Founding Engineer of Golioth, Alvaro Viebrantz went to the Zephyr Developer Summit…and said the hardware isn’t the only part of an IoT system that matters. That’s bold! This was a room full of hardware and firmware designers!
In reality, this talk is about everything else you should consider when building a device using the Zephyr Real Time Operating System (RTOS). Alvaro goes through the many layers and considerations when architecting large scale Internet of Things (IoT) deployment, from the servers, to the apps, to how devices are communicating back to the cloud, and yes, all the way down to the code put onto the end device.
Top Down Design
Most IoT users first experience a device not from holding the hardware in their hand and seeing it do some particular action. Instead, users rely on things like Dashboards and Applications. The physical device is often hidden from the end user, at least inside an enclosure, and sometimes entirely (as in the case of something like a home monitor in your attic).
It’s important to start by mapping your data model, often before you even start your first schematic. What will your device do? How will it be accessed hierarchically? What other elements are part of the system or will be in the future?
Also important, you should follow the ownership of both the physical device and that device’s output data all the way up the chain back to the user. How will a user claim a device belongs to them? How will you organize the various levels of permission required? What kind of questions will your users seek to answer with the end device or with the entire fleet? (ie. “Do any vehicles in the fleet have low battery?”)
Who is in charge here?
After you have considered how you will configure your database and what the end user will see when they are interacting with data, you should move on to access levels and which parts of the system are accessible by different individuals. This may include access to the end application, but should also include access control to the configuration components of the system. You don’t want your end users to be able to access your device management console, even if they are the ultimate owner of the device. Instead, you will want to provision the devices so you know the unique identifiers of the end-device, and then assign that and the access level to the user.

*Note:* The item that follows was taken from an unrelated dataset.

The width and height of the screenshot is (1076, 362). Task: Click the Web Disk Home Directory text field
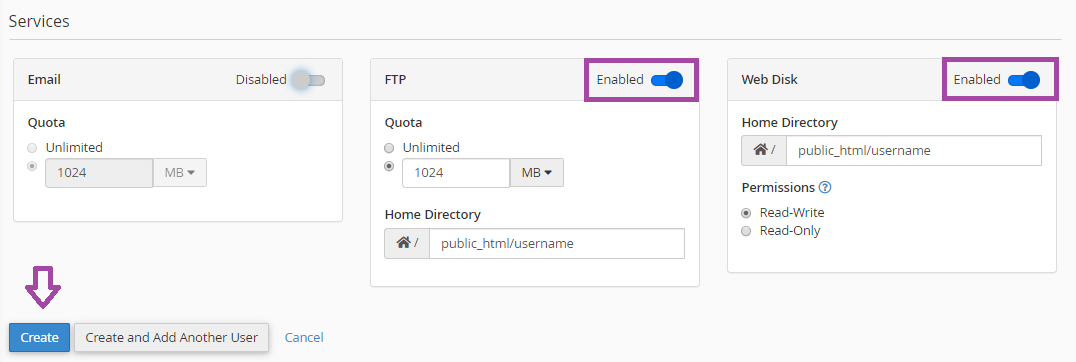coord(913,150)
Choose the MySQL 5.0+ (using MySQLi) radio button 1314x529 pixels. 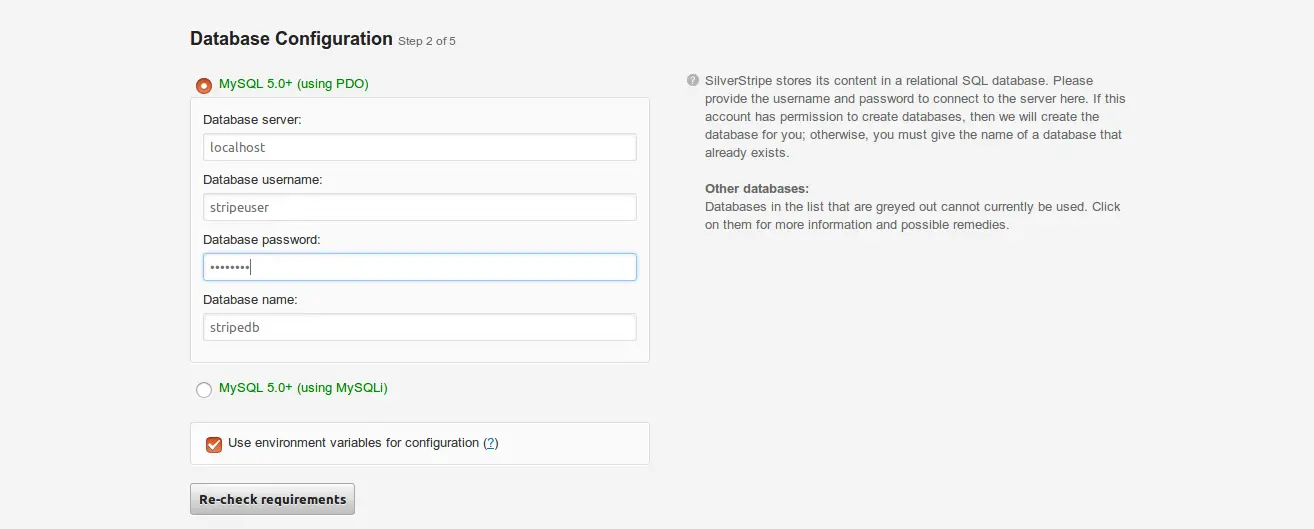point(204,389)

Additional layers required for a realistic IoT deployment
As you continue to move “down the stack” from Applications all the way to the hardware, there is still a good chunk of Cloud in between. You’ll want to make sure you at least understand all of the elements you’ll likely want in your design, including:
- Device management
- Device state and configuration
- Bidirectional command and control
- Time-series data and events
Connecting to the network
We’re almost down at the device itself, but the connection to the network is another key consideration before we get there. Not just the method of connection (which ultimately relies on the hardware), but also the protocol and the pathways of each packet coming back. In Golioth’s case, we default to CoAP, which is a lower overhead, UDP based protocol. All of our device SDKs include support to make it easy to talk to CoAP endpoints on the Golioth servers. As Alvaro mentioned in his talk, and as our SDKs also feature, encoding can help to shrink messages even further, using things like protobuf, JSON, and CBOR.
Finally the hardware
By this point in the room, we were squarely back into the realm of expertise of Zephyr developers, though many now had a greater appreciation of all the other things required for IoT systems. Alvaro mentioned how some of the interaction of the connectivity on-device in Zephyr could affect your decision making further up the stack. This talk to a packed room showed developers how to plot out a successful IoT deployment beyond the limits of the hardware, and to think about IoT systems from the hardware, all the way up to the end user.